[Task to carry out] Print what the records say exactly, and omit the pictures.

[Study material]
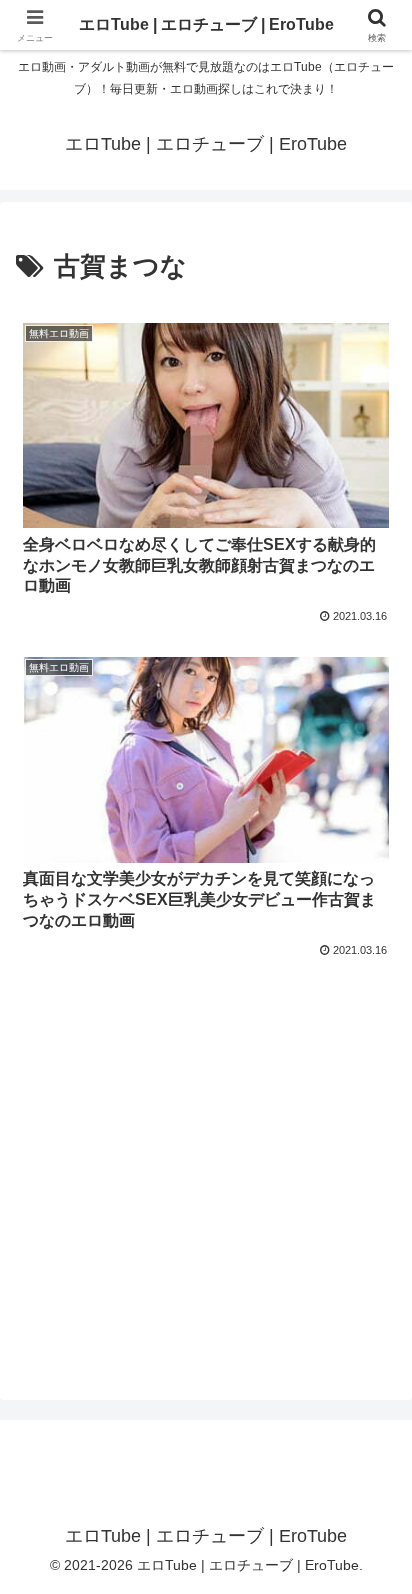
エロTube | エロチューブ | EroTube (206, 24)
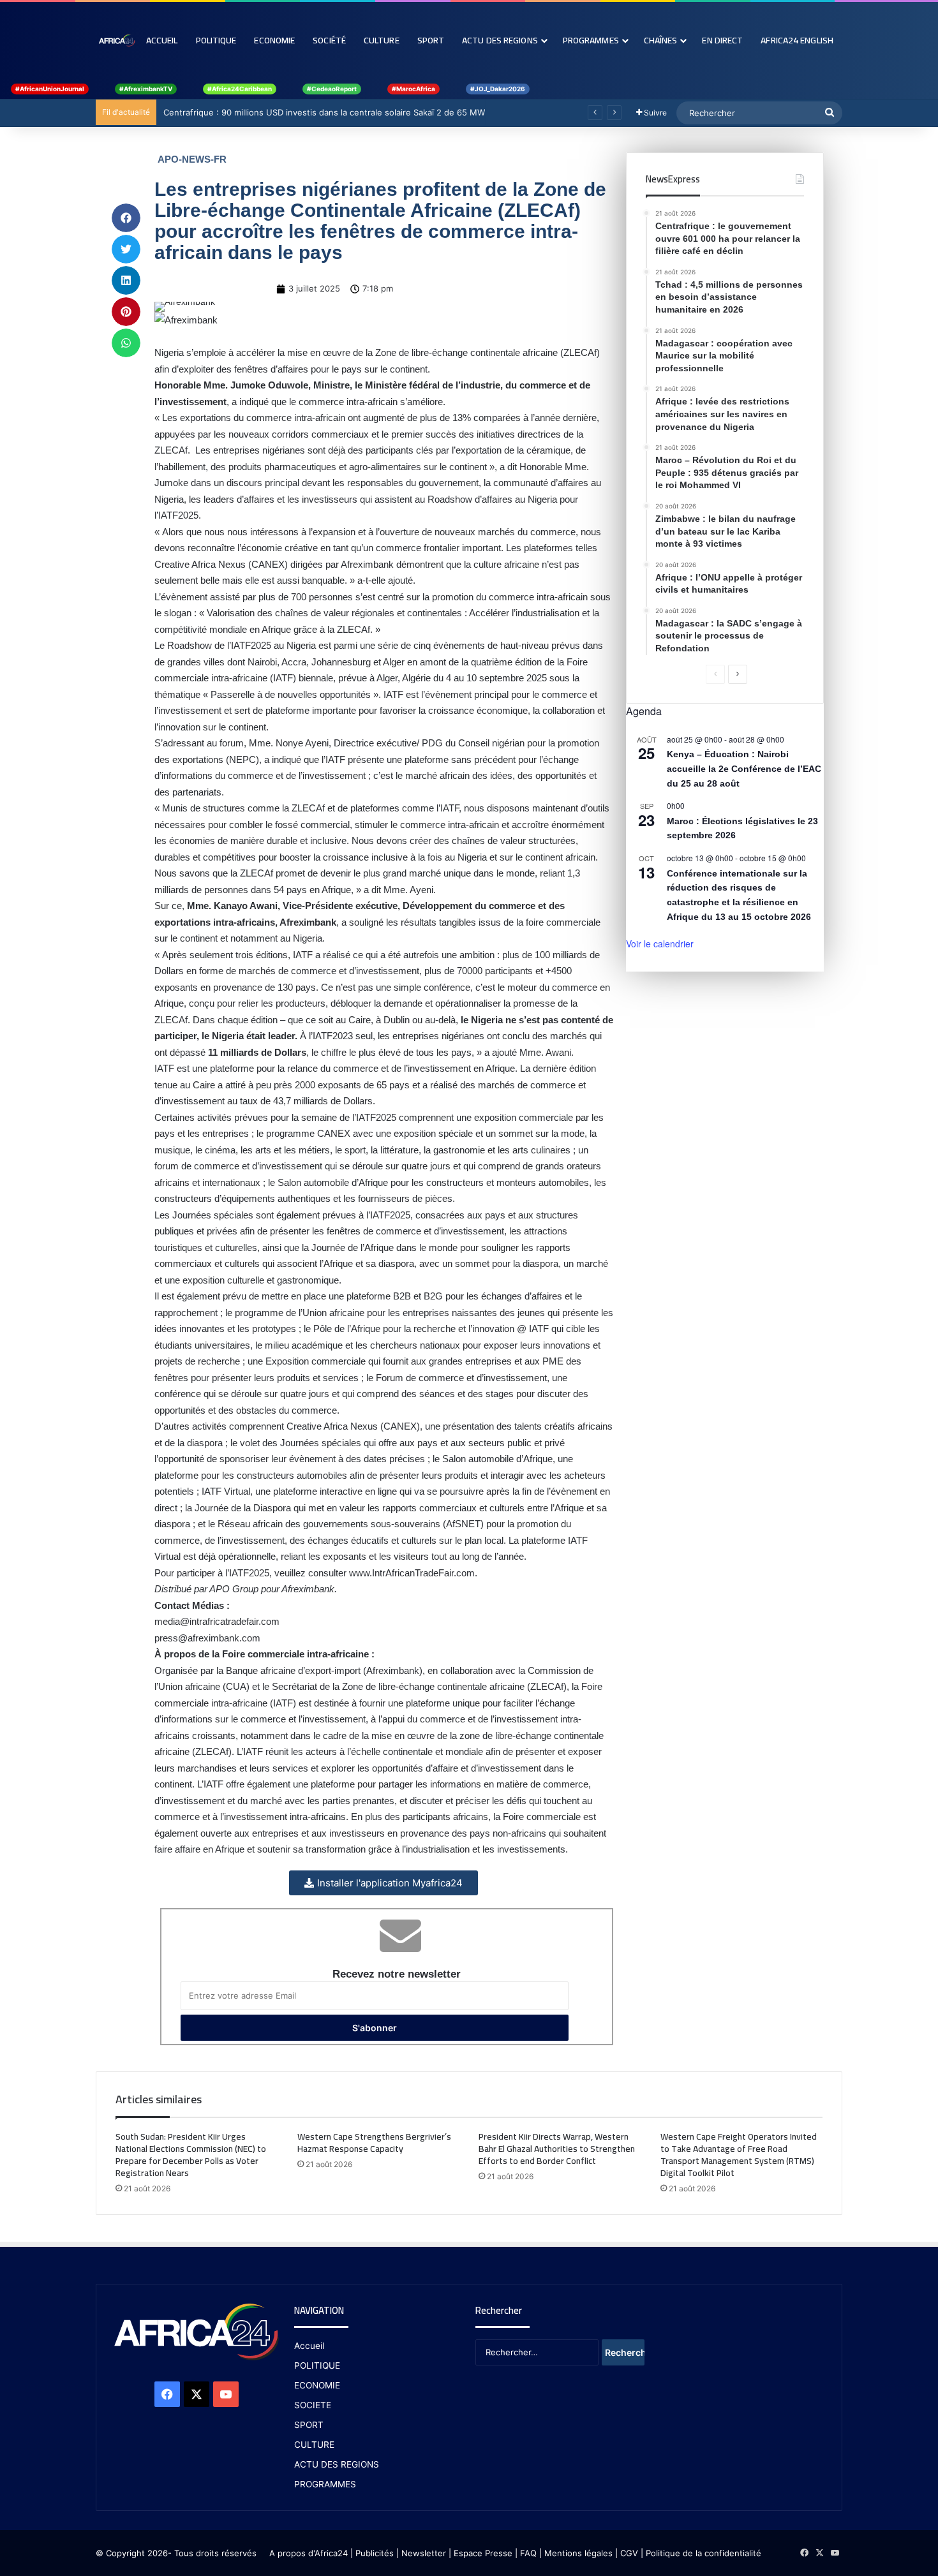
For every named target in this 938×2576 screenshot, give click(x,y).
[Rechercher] (829, 112)
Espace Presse (481, 2553)
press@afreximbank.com (207, 1637)
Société (329, 40)
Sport (431, 40)
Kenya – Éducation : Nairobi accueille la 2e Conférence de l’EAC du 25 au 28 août (744, 768)
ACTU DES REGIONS (336, 2464)
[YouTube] (226, 2394)
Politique (216, 40)
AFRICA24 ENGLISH (797, 40)
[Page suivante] (737, 674)
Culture (381, 40)
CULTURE (314, 2444)
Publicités (374, 2553)
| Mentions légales (576, 2553)
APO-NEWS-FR (192, 159)
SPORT (309, 2425)
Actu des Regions (500, 40)
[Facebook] (167, 2394)
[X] (196, 2394)
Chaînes (661, 40)
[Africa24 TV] (116, 40)
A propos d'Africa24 (308, 2553)
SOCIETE (312, 2405)
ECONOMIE (317, 2385)
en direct (722, 40)
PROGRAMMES (591, 40)
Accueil (162, 40)
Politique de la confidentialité (703, 2553)
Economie (274, 40)
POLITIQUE (317, 2365)
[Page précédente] (715, 674)
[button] (126, 218)
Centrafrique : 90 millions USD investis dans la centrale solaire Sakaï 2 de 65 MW (323, 112)
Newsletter (423, 2553)
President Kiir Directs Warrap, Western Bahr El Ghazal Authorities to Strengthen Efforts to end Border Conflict (557, 2148)
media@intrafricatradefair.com (216, 1621)
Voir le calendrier (660, 943)
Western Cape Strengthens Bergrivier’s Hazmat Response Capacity (374, 2142)
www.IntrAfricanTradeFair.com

[Solution to the exercise]
エロTube | エロチューブ | EroTube (206, 24)
For every named target in this 938×2576 screenshot, give click(x,y).
[Rechercher] (829, 112)
Espace Presse (481, 2553)
press@afreximbank.com (207, 1637)
Société (329, 40)
Sport (431, 40)
Kenya – Éducation : Nairobi accueille la 2e Conférence de l’EAC du 25 au 28 août (744, 768)
ACTU DES REGIONS (336, 2464)
[YouTube] (226, 2394)
Politique (216, 40)
AFRICA24 ENGLISH (797, 40)
[Page suivante] (737, 674)
Culture (381, 40)
CULTURE (314, 2444)
Publicités (374, 2553)
| Mentions légales (576, 2553)
APO-NEWS-FR (192, 159)
SPORT (309, 2425)
Actu des Regions (500, 40)
[Facebook] (167, 2394)
[X] (196, 2394)
Chaînes (661, 40)
[Africa24 TV] (116, 40)
A propos d'Africa24 (308, 2553)
SOCIETE (312, 2405)
ECONOMIE (317, 2385)
en direct (722, 40)
PROGRAMMES (591, 40)
Accueil (162, 40)
Politique de la confidentialité (703, 2553)
Economie (274, 40)
POLITIQUE (317, 2365)
[Page précédente] (715, 674)
[button] (126, 218)
Centrafrique : 90 millions USD investis dans la centrale solaire Sakaï 2 de 65 MW (323, 112)
Newsletter (423, 2553)
President Kiir Directs Warrap, Western Bahr El Ghazal Authorities to Strengthen Efforts to end Border Conflict (557, 2148)
media@intrafricatradefair.com (216, 1621)
Voir le calendrier (660, 943)
Western Cape Strengthens Bergrivier’s Hazmat Response Capacity (374, 2142)
www.IntrAfricanTradeFair.com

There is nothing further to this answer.